Row by row comparison in the loop (iteration)

Hello knimers, new user here!

I’m looking for a solution regarding my phd research where i need to do some data wrangling, ie. transform my dataset into format suitable for graph/network analysis or to be more precise - make links from the existing nodes.

Anyways, I’ve built a workflow where I’m updating “EndOfExport” column - whenever “X” is found, today’s date is inserted. In the second step, i need to get the exact output like the one I’ve attached - and i need your help with it.

That means that i need to do row by row comparison in the loop until the end of the table. Each iteration should start form the next row and make comparison with the each row until the end of table (top-bottom).
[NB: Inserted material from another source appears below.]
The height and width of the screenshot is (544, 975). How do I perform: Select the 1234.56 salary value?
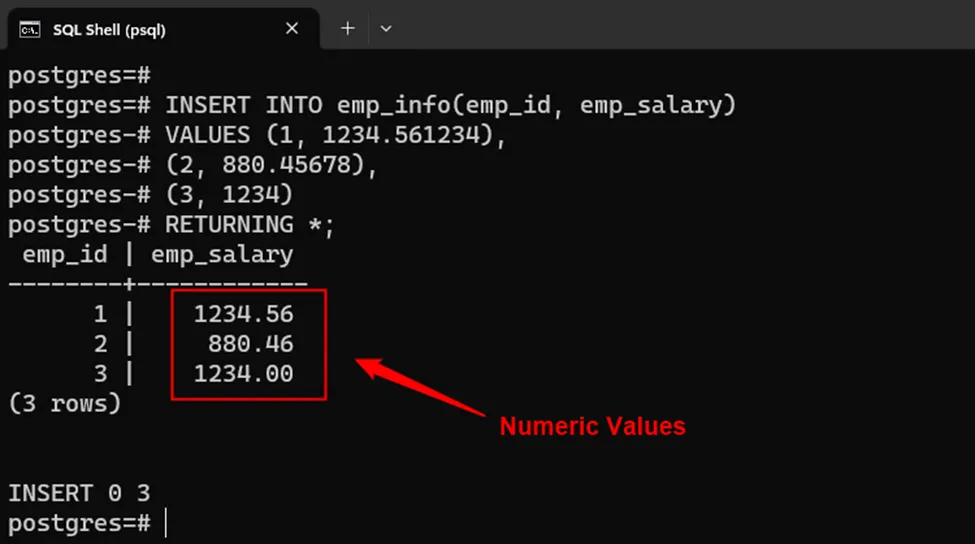pyautogui.click(x=244, y=314)
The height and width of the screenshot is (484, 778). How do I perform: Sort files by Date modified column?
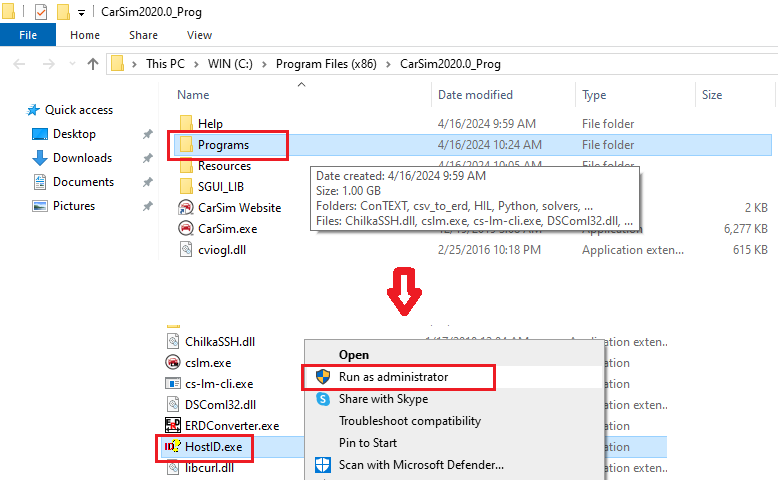[x=475, y=95]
Comparison is based on the CountryID and i’m comparing
1.) StartOfExport of CountryID in the row X with the StartOfExport
of CountryID in the row X+1 where i need to take out the larger date;

2.) EndOfExport of CountryID in the row X with the EndOfExport
of CountryID in the row X+1 where i need to take out the smaller date;

Please look at the Test - input - example.xlsx & Test - output - example.xlsx and you will get the general idea about the problem.
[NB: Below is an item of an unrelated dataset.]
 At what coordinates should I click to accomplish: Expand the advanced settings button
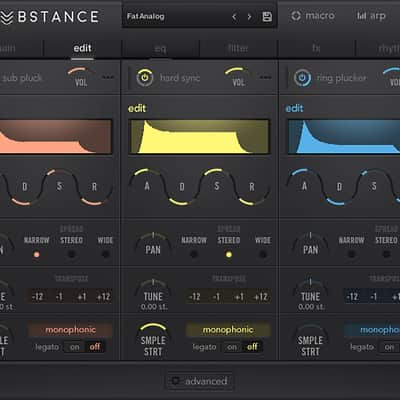point(200,381)
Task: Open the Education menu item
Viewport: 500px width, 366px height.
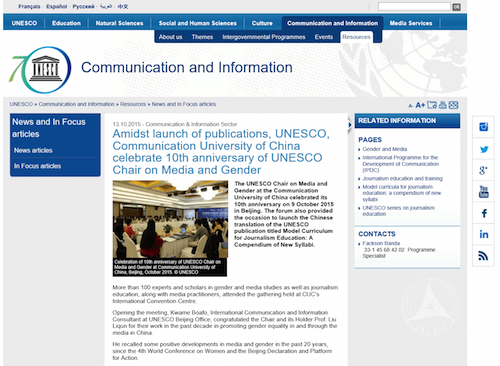Action: point(66,23)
I’m working on a short notice so any advice/workflow would be very much appreciated!

Test.knwf (12.4 KB)
Test - input.xlsx (11.2 KB)
&
Test - input - example.xlsx (9.9 KB)
Test - output - example.xlsx (8.9 KB)

Hello @vonschultz666,

nice cat in your profile pic.

Here is my solution - I haven’t used loops: do you have a lot of data? Because otherwise loops are not necessary.

Let me know if it can work for you.

NB: I made a small edit in the first part of the workflow and used the today() formula inside a column expression node.

Have a nice evening,
RB

3 Likes

I updated my workflow and added an alternative with a loop, so you can choose which one suits you the best without asking for the alternative and wait for my reply.

RB

2 Likes

Hi @lelloba - that is almost it! Thanks!

Nevertheless, one more thing i need to filter out are redundant (“same, but column inverted”) combinations of CountryID and CountryID_right, meaning:

now i have the following output:

  • CountryID;CountryID_right
    44;43
    64;32
    43;44
    32;64

and i need only the following:

  • CountryID;CountryID_right
    44;43
    64;32

Furthermore, solution with the loop is definitely better option performance wise!
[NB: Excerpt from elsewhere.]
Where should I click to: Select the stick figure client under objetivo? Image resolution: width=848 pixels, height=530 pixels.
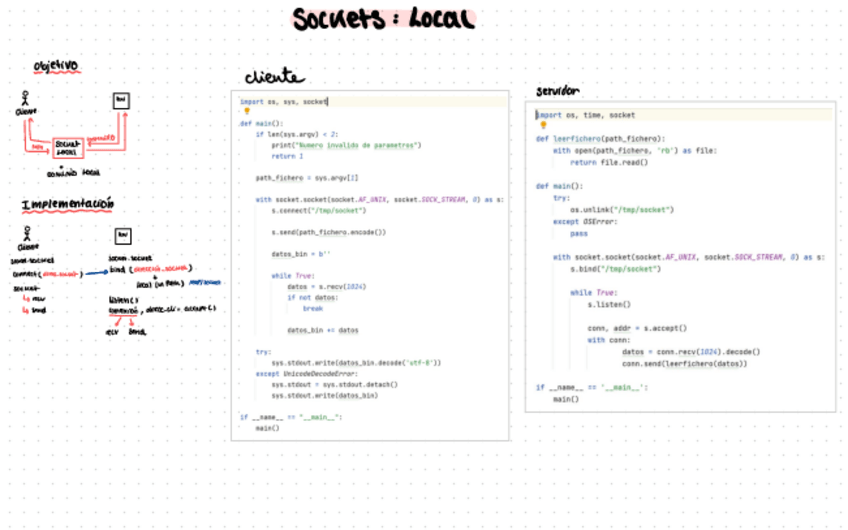pyautogui.click(x=24, y=100)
btw. @lelloba is there any way to get the last day of the current month without using this - Previous Month Dates – KNIME Hub ?

ie. we have this:

if (column("EndOfExport") == "X") {
    replace(column("EndOfExport"), "X", today())
} else {
    column("EndOfExport")
}

but would like to get last day of the current month?

Hi @vonschultz666 ,

here are the edits you have asked. Same link, but updated worflow.

  1. I have added a R script to remove all duplicates. Tell me if it’s ok. It takes a while, but it seems to work fine.

  2. I have recycled the nodes of this link Previous Month Dates – KNIME Hub to compute the last date of the current month.

RB

This topic was automatically closed 90 days after the last reply. New replies are no longer allowed.